The June 10 primaries will be held in five states including South Carolina, Virginia, and Nevada and will probably not make much news. Of course there could be some headlines. In South Carolina, Senator Lindsay Graham is being challenged by several candidates including a Tea Party candidate and could come in short of the 50% he needs to avoid a runoff. And in Virginia’s 7th congressional district, some polls show House Majority Leader Eric Cantor’s lead over Tea Party challenger Dave Brat closing. Assuming Cantor wins, a small margin of victory will provide fodder for speculation that he may be vulnerable in the future.
But apart from the headlines, here at Brookings we’re looking at the underlying trends. And a few insights emerge from what we’ve found so far. As the first graph illustrates, the Republican Party continues its civil war between more mainstream business-oriented challengers and Tea Party or conservative challengers on the right. There are also a fairly large number of “other” candidates, the majority of whom are classified as such because they don’t have a website or any other public information available.

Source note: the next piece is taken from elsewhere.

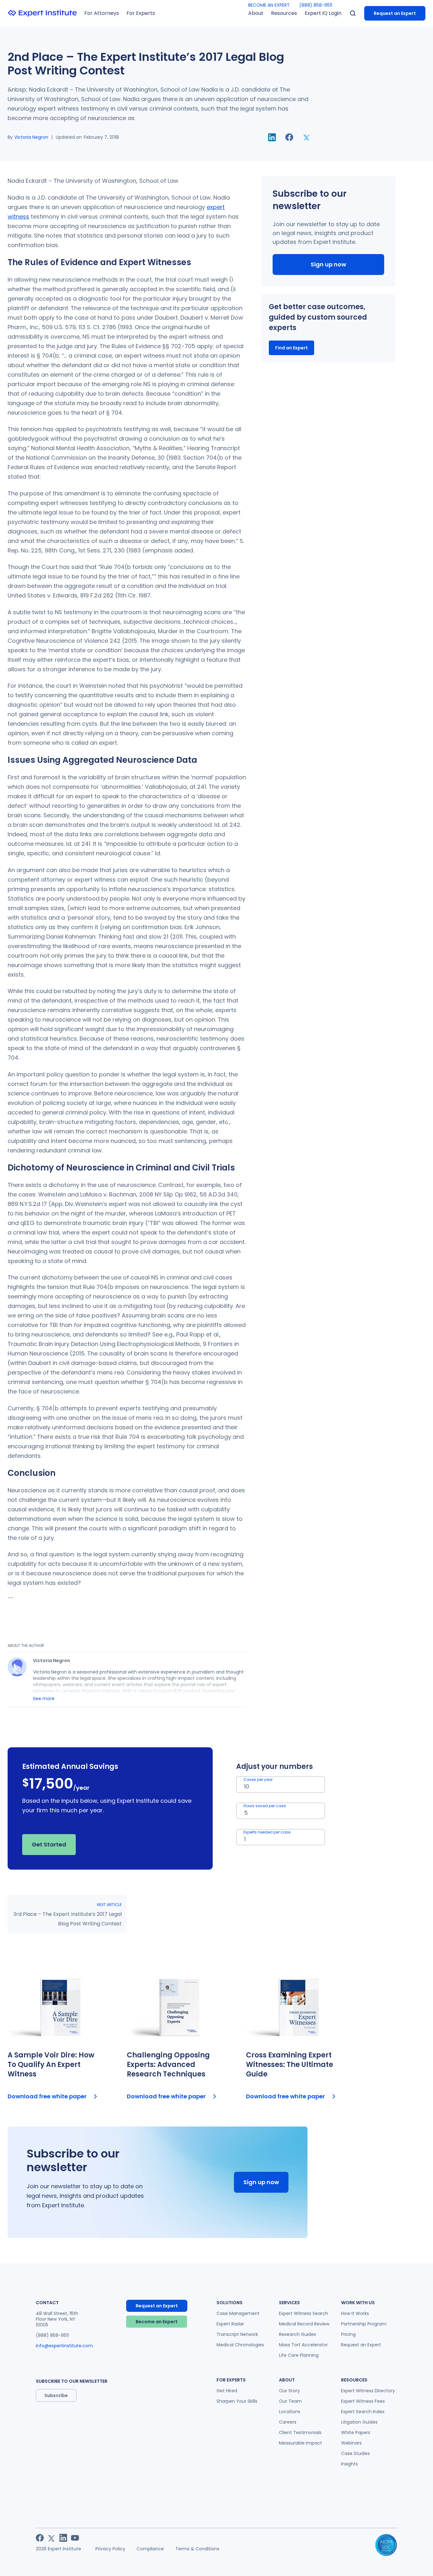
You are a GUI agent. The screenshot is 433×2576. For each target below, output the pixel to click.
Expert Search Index (363, 2411)
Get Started (49, 1844)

The next chart, however, yields a bit of a surprise. Until now both conventional wisdom (and our own data) have shown much more conflict on the Republican side of the aisle. Democrats don’t seem to be as internally conflicted this year as Republicans. And yet, as we see, Chart #2 shows more Democratic than Republican contests. What’s going on?
To understand this check out the next chart. If we take California out of the calculations we see that the conventional wisdom holds. The reason? It turns out that in California, a deep “blue” state where 35 of the 47 incumbents seeking re-election are Democrats, and with the new top-two primary system, 21 of them—60%—drew a Democratic or non-affiliated challenger. Often, incumbents are able to scare away primary challengers because of fundraising and name recognition. That seems not to be the case in the new primary system in California.
This might be the biggest change we’ve seen so far this year as the result of the top two system. In a traditional primary system a distant second place finish is an outright loss. No wonder that the expectation of coming in second in a primary against an incumbent is usually deemed to be not worth the trouble. Many potential challengers fail to take on incumbents. But in the new system even a distant second place finisher gets his or her name on the ballot in November which gives them the opportunity to draw votes from an electorate with higher turnout. This means a primary run is more viable and in the general election the incumbent might be more vulnerable.
This is a pretty big change for the congressional primary system. This fall we’ll be watching these California districts where two Democrats are running against each other in the general election. We’ll be curious to see whether, what is, in effect, a second primary in November, turns out to make incumbents more vulnerable than they’ve been in a long time.